Norm 01.26.04 at 5:37 pm

fyreflye: The non-English language movies *are* integrated into the main list. But I also did a separate listing of the top 10 of them just for interest.

Shawshank wasn’t on my own top 10, but it’s a lovely movie. My big gripe is that Psycho, which I consider to be the equal of Vertigo and one of the truly great film works of the twentieth century, secured… 3 votes – two of which were from the Geras household. Sheesh.

13

Keith 01.26.04 at 6:15 pm

I’ve never actually been able to sit through “Shawshank Redemption” myself, but i’ve known it was absurdly popular for quite some time. Look on the IMDB “Top 250” list —

http://www.imdb.com/top_250_films

It’s second now and has been for a few years at least.

Of course, this list is compiled from the votes of thousands of everyday users of IMDB, not from movie critics.

Despite this list ranking Shawshank so high, I think that it’s a pretty good list: if you haven’t seen a movie in the top 100 and you don’t reject the genre outright (e.g. horror flicks or French-language flicks) as some do, then that flick is probably a good bet for you to rent.

K

14

Sebastian Holsclaw 01.26.04 at 6:23 pm

I’m not totally sure why, but I love Fargo. Maybe it is because I can picture my becoming the policewoman if she had been raised in the Northwest? The movie just makes me laugh in so many ways.

15

kevin_k 01.26.04 at 9:03 pm

I’ve been fascinated by this Shawshank cult for a while now, and have had many heated discussions with people about the film’s merits.

I simply don’t see the appeal. In my opinion it is a reasonably good but trivial movie – nothing special. Are fans of the film deluded (or maybe just inexperienced)? Often, yes. And yet…so many people say it means something to them.

I am increasingly convinced that this film is a marker for some crucially important faultline in English language culture. People on either side of the line have confoundingly opposed opinions of the film, as if it were some kind of personality litmus test.

I just wish I could figure out what exactly the dividing line divides.

16

Keith M Ellis 01.26.04 at 9:15 pm

Oh come on, Casablanca’s a furrin movie.“—Ophelia Benson

I can’t figure out what prompted this.

…were deluded enough to vote for the Shawshank Redemption (4th= best movie of all time? — you must be joking!)“—Chris

As has been mentioned, there’s a big difference between favorite movies and best movies. Of course, that makes me wonder why The “Sound of Music” doesn’t appear on the list—also “Princess Bride” and of course, “Star Wars” are extremely well-loved.

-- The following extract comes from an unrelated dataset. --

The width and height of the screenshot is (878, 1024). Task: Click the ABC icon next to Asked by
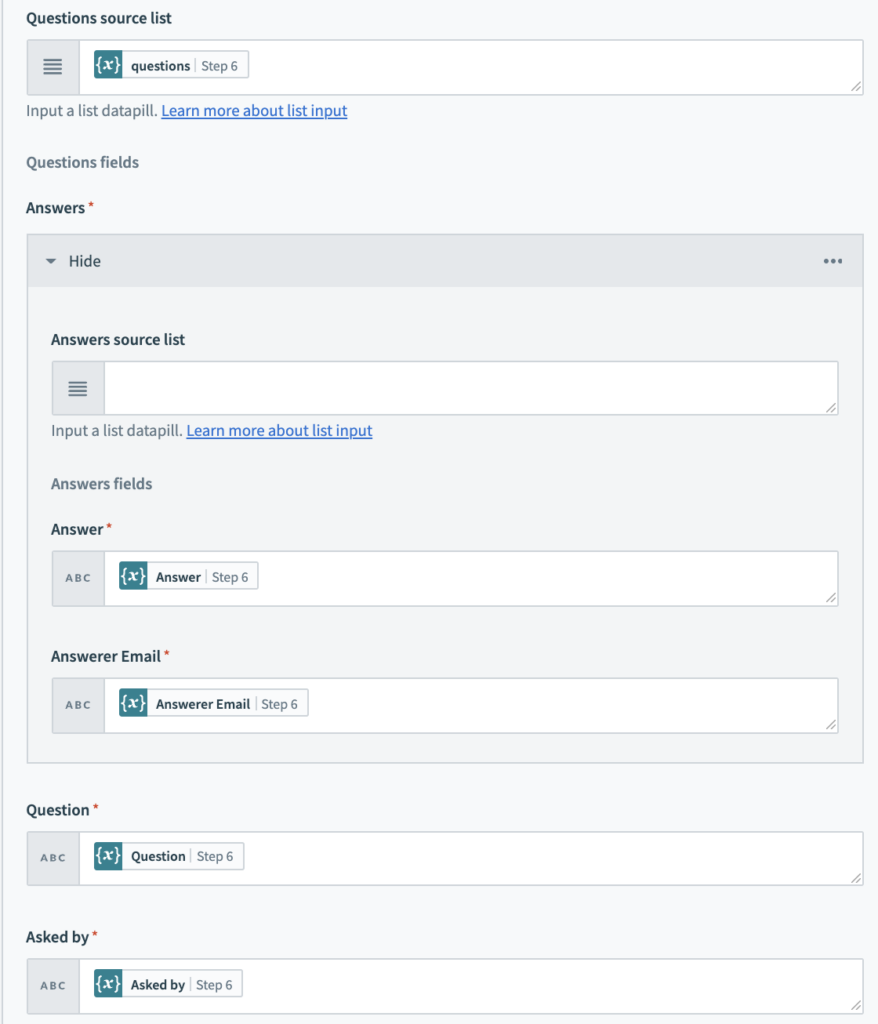[52, 984]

Anyway, I didn’t like “Shawshank”, either, but it was reasonably well-made and it obviously has great appeal to many people. It belongs on a “favorite movies” list. Not, however, a “best movies” list. Of the eighteen, I’d say that applies most to “Wonderful Life” and “Spinal Tap”, too.

(It’s worth pointing out that for many, many people “favorite” is synonymous with “best”; which is a big part of the problem with the typical American filmgoer’s taste. I was dating a woman last month when we got into a heated discussion where she had trouble understanding the distinction between “I liked it” and “it was good”. We’re not dating anymore.)

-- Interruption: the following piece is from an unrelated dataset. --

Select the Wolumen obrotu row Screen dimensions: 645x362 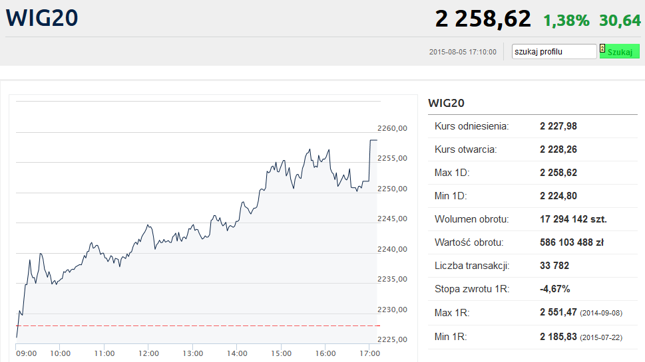(533, 219)
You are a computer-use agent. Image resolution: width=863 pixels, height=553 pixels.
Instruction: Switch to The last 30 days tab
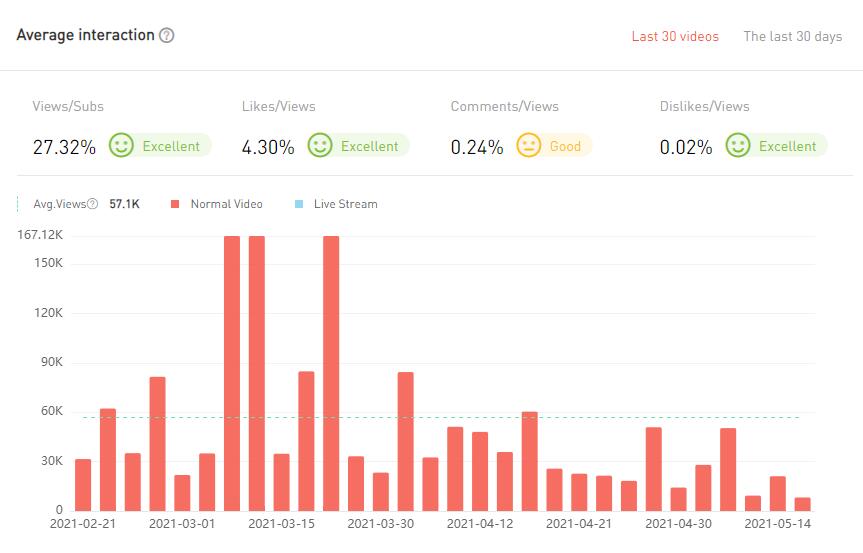coord(792,37)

“Lebowski” easily rates highly in my personal “favorites” poll—I’m not confident it should be among the best, however. On the other hand, “Fargo” deserves a place in both lists.

The foreign list is disapointing: tilted heavily toward high-profile/popularity foreign films or the canonical best films. I have a lot of “favorites” that would have shown up in that list. “Lola Rennt”, for example. It’s worth nothing that it’s titled “Top Ten Foreign Language Films”— best or favorite, or both? It’s hard for me to believe that “Potemkin” is anyone’s favorite film. As for best, where’s Kieslowski?

Of those eighteen, my favorite would have to be “Pulp Fiction” or “Lebowski”, which marks me as a product of my generation, I suppose. The best film among those is certainly “Kane”, but also “Chinatown” and “Casablanca” are exceptionally good films.

The director’s list is interesting for who’s missing, since it was derived from the film votes.

17

Keith M Ellis 01.26.04 at 9:31 pm

I am increasingly convinced that this film is a marker for some crucially important faultline in English language culture. People on either side of the line have confoundingly opposed opinions of the film, as if it were some kind of personality litmus test.

I just wish I could figure out what exactly the dividing line divides.“—Kevin K

It was on TV over Christmas; my sister adores it. So I had occasion to reflect on this recently.

Many in the anti-anti-Shawshank crowd think that it’s too sentimental for people with highbrow pretensions. I think there’s some truth to this; but I can say for myself that I can admire and enjoy sentimental movies: “My Dog Skip” and “Magnolia” come to mind as two very different example. Or, for that matter, “ET”, which I think is a better film than “Shawshank”.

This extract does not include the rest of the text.